Le Maître de musique

Film : Le Maître de musique (1988)

Réalisateur : Gérard Corbiau

Acteurs : José van Dam (Joachim Dallayrac), Anne Roussel (Sophie Maurier), Philippe Volter (Jean Nilson), Patrick Bauchau (le prince Scotti)

Durée : 01:30:00


            Sorti en 1988, Le Maître de musique est le premier film de fiction réalisé pour le cinéma par Gérard Corbiau. Grand amateur de musique, ayant déjà réalisé plusieurs téléfilms pour la RTBF sur ce thème, il réalisera quelques années plus tard deux films très remarqués à la gloire du chant lyrique, Farinelli (1994) puis Le Roi danse (2000).

 

            Le Maître de musique retrace l'évolution de différents personnages : celle d’un grand baryton, Joachim Dallayrac (José Van Dam) et celle de ses deux élèves, la jeune soprano Sophie et un petit voyou à la voix prometteuse, Jean.

           

            Ce film est construit à la manière d'un opéra. En effet, le discours habituel est pratiquement absent de la première partie du film, pour laisser s’exprimer la musique et les chants, parties intégrantes du film, magnifiées par le talent exceptionnel du baryton-basse José Van Dam. Les chants rythment le film et communiquent les émotions des personnages aux spectateurs. Ils apparaissent comme un véritable langage que de simples mots ne pourraient traduire. Ces chants et cette musique sont-ils simplement l’expression d’un plaisir, un divertissement ou répondent-ils à une nécessité ? Si, à la suite de Bergson, nous pouvons dire que « nous échouons à traduire entièrement ce que notre âme ressent » et que « la pensée devient incommensurable avec le langage », le chant et la musique dépassent ces limites, ainsi que le manifeste ce film. Le regard y est également très important, car il permet une communication immédiate, en précédant les mots là où la musique les dépasse. Comme le dit Joachim Dallayrac : « On chante avec le regard. »

 

            La beauté de ces chants révèle également la technique, la discipline et la totale concentration nécessaires pour exceller dans le monde de l'opéra. La volonté est au cœur de ce travail et rien n'est possible sans elle. Le spectateur peut observer l'évolution de ces trois personnages, chacun ayant une ambition différente.

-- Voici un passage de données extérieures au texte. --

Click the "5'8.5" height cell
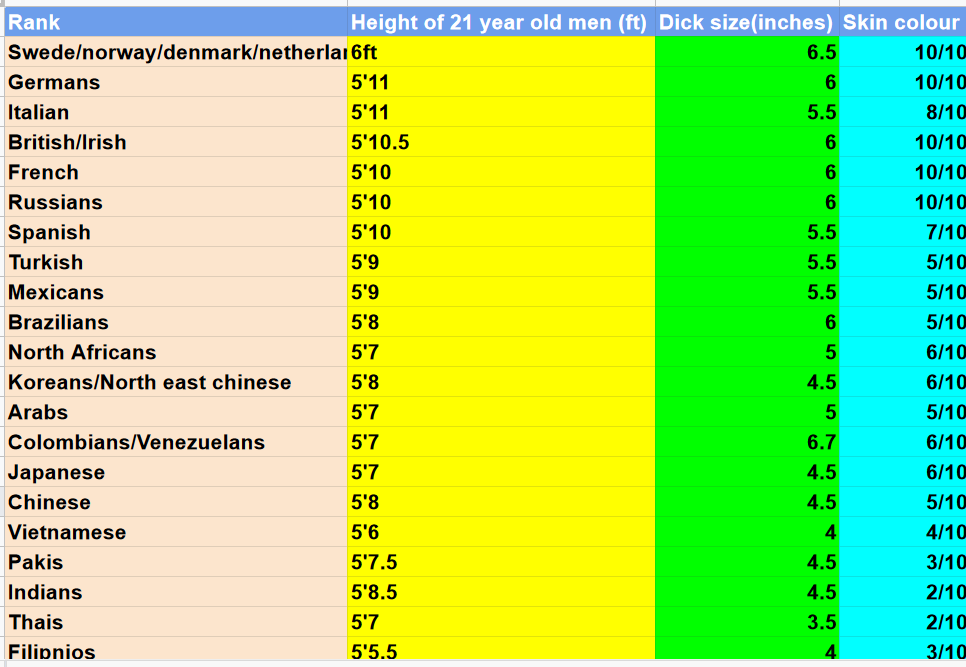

Le maître, Joachim Dallayrac, souhaite transmettre tout son savoir et partager cet amour de la musique et du chant, pour que ce dernier puisse s'emparer et s'insinuer dans l'âme du chanteur. Cette nécessité devient évidente pour le spectateur. La jeune Sophie, première élève de Joachim, est habitée par le chant et désire ardemment apprendre. Elle parvient à ressentir tous les sentiments qui se dégagent d'un chant, comme, par exemple, « un cri d'agonie ». Elle est également éprise de son professeur, bien que marié, et désire lui faire plaisir. Enfin, la première ambition du jeune Jean est de « pouvoir mépriser les gens comme » Joachim Dallayrac. Pour cela, il lui faut gloire, réputation et talent. Il est également animé par la volonté de plaire à la belle Sophie. La principale ambition, et la plus importante, est néanmoins de chanter pour chanter, exprimer le trop-plein de son âme, sans que s’impose une autre fin. Le chant et la musique sont pratiqués pour eux-mêmes.

 

            Le Maître de musique est aussi rythmé par différentes intrigues amoureuses, qui ne viennent cependant pas empiéter sur le chant, vrai protagoniste du film. En effet, le couple Dallayrac est mis à l'épreuve par l'amour que porte Sophie à son maître de musique, lequel finit par le refuser. De la même manière, Jean tombe amoureux de la jeune fille qui, après s’être détournée de lui, l'accepte. Ces amours, bien différentes, répondent à la rythmique de la musique, plus ou moins vécue, appliquée, passionnée.

 

            Le Maître de musique est donc un film louant le quatrième art et son apprentissage, mené par des talents vocaux, notamment celui de José Van Dam. Bien que son issue soit assez évidente, le film montre que l'art permet de dépasser ce que les mots peuvent difficilement traduire, surtout lorsqu'il s'agit d'émotions et de sentiments. À travers son travail, ici le chant, l'artiste s'investit lui-même, transmet une partie de lui-même et fait comprendre aux autres qui il est. Ce film, en définitive, est un très bel hommage à la culture.